Bakers often work with large mixers, ovens and other small-scale industrial equipment. They typically work in hot, steam-filled work areas and must be able to lift heavy bags of flour, sugar and other ingredients. People in this job must do repetitive actions such as scooping, rolling and forming the dough. Bakers must understand how to work safely to avoid accidents and injuries.

Bakers usually work under strict production deadlines. They must manage the preparation and baking time of different baked goods, which can cause stress. They must ensure that the baked goods are consistent in quality, taste and texture. They must also make sure that health, safety and sanitation guidelines are always followed during the production and cleanup processes.

Insights from industry

More and more, consumers want choice in the products they eat, including baked goods. For some consumers, this means a preference for healthy, high-end products and specialty baked goods, such as gluten free, dairy free or high protein items. 

There are now many bakeries that offer organic products to meet specialty demands. Some larger companies, such as supermarket chains and hotels, have responded to these demands by opting for on-site bakeries. These trends have created a demand for skilled bakers, particularly those with trade certification.

Working for a small bakery may provide more opportunity to be creative and hands-on in providing ideas for what products might be baked and sold. The job of baker at a larger business, such as a restaurant, hotel or wholesale bakery, may be more task-related because the baking is done in huge commercial-size batches, which means that precise measurement, timing and more operational aspects are the focus. 

Supply chain issues can make it challenging for a baker to get the ingredients or supplies needed to fulfil the production schedule. Smaller bakeries, cafes and restaurants may need their bakers to replace ingredients or to think of a different product to bake using the ingredients available. 

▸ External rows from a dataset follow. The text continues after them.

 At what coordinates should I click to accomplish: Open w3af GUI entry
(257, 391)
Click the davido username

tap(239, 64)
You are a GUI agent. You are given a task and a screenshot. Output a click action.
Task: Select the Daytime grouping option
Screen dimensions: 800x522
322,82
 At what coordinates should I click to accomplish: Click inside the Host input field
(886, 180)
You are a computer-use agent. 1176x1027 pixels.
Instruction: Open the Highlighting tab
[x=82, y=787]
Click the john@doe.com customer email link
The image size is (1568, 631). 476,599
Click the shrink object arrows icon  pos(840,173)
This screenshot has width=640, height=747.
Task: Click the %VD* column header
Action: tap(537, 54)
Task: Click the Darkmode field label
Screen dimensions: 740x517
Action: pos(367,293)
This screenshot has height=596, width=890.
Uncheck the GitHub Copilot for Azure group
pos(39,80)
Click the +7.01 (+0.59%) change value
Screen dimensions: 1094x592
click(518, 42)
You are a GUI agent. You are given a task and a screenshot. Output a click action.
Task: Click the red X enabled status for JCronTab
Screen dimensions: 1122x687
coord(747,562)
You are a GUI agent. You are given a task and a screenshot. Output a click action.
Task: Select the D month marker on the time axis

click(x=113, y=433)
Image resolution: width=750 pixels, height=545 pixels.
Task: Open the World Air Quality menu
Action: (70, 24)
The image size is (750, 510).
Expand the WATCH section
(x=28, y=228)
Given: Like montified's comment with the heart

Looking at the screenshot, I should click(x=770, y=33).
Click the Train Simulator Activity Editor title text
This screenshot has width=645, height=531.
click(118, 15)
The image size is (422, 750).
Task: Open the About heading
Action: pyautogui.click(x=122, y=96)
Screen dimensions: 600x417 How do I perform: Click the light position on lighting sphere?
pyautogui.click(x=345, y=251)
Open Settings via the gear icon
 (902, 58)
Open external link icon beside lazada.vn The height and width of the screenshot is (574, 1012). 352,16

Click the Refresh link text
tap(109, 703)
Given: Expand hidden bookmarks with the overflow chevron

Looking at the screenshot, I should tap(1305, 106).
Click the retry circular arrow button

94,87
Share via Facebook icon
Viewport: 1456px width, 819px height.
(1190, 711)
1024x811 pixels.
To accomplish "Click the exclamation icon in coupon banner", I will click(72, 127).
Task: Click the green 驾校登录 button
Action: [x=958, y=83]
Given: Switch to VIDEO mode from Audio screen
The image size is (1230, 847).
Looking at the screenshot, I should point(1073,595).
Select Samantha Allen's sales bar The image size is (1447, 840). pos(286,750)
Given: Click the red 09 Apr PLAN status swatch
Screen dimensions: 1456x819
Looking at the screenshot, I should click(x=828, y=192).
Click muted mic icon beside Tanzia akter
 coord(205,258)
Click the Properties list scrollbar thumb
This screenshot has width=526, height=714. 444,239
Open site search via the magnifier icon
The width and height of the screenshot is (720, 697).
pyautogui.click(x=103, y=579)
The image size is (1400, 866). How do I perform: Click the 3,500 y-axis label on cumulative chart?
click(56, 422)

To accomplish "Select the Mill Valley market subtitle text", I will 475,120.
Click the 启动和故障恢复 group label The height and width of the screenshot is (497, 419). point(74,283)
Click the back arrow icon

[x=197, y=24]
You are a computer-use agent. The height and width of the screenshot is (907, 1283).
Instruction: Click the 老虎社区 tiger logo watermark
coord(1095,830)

Social media has created opportunity for people with baking skills to show off their abilities. Some bakers have created small home-based businesses by taking orders via social media platforms or by creating sponsored content that is paid for by the companies that manufacture baking ingredients and tools. Bakers must have a business licence and follow all health and safety protocols when selling goods to members of the public, no matter where they bake.

Career paths and resources

Career paths

Individuals may begin their career as production assistants or assistants to bakers. They may advance to apprentice baker positions.

Completing an apprenticeship and gaining additional experience and training, makes it possible for workers to progress to baking executives or supervisors. Experienced bakers may be asked to manage a bakery or may choose to start their own businesses.